The average hourly wage is now $24, up from $21.90 an hour 2 years ago. That’s a 9.6% increase. Take away 6.1% inflation and the average Kiwi worker is still 3.5% better off than two years ago. Considering the long-term average has been a 1% annual increase in wages above inflation and that in the 1990s wages went backwards for most, 3.5% in two years is impressive. despite the economy getting tougher this year, the average wage still grew 1.4% in both the March and June quarters.
The number of jobs bounced back in the June quarter, after falling in the March quarter. The number of jobs increased 2.1% in the last year, faster than the increase in the working age population (1%). It will be interesting to see how the unemployment numbers look when they come out later this week. Seeing as the number of people claiming the unemployment benefit continues to fall and the number of jobs continues to grow, we might see unemployment drop back lower, after it rose from 3.4% to 3.6% in the March quarter. Fears of unemployment blowing out beyond 5% may be exaggerated.
With the combination of increasing wages and more jobs means that, in total, Kiwis are taking in 8.8% more in work income than they were two years ago. That is helping to buffer our economy from the huge pressure of record oil prices and the international credit crunch.
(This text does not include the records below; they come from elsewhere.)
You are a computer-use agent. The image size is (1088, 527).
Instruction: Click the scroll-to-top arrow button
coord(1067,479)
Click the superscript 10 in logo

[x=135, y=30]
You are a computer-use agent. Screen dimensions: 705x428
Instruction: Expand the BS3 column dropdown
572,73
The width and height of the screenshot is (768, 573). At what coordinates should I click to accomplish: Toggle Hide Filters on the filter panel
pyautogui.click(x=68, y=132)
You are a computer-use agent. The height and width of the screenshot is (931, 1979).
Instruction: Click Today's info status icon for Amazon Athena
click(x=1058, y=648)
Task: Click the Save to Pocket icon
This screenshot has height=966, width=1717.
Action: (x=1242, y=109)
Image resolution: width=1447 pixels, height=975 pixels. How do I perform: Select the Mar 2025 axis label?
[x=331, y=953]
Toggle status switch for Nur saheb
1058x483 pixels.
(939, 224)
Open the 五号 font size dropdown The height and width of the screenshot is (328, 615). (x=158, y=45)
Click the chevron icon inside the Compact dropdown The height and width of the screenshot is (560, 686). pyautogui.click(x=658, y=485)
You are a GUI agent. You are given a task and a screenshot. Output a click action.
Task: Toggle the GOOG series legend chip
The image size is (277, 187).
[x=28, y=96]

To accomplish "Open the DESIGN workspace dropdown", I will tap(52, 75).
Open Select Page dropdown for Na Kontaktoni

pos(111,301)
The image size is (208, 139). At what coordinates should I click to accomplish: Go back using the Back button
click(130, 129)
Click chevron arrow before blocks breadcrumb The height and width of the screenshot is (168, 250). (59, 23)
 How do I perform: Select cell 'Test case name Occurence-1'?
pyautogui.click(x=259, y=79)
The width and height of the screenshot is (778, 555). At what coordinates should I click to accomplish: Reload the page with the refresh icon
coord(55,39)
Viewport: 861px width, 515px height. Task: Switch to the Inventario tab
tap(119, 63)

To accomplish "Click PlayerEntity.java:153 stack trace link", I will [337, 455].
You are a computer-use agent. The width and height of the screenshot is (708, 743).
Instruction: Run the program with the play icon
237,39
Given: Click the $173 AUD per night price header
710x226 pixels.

Don’t forget that strong wages and employment are a result of government policy as well as economic factors. The minimum wage has been increased 17% in the last two years ($10.25 to $12), which is estimated to directly increase the wages of 300,000 workers and promote pay rises for another 300,000 who earn slightly above minimum wage. Good work rights have continued to help workers unionise, which helps them negotiate higher wage increases. If we choose to weaken those laws and let the minimum wage stagnate, Kiwi workers’ incomes will suffer.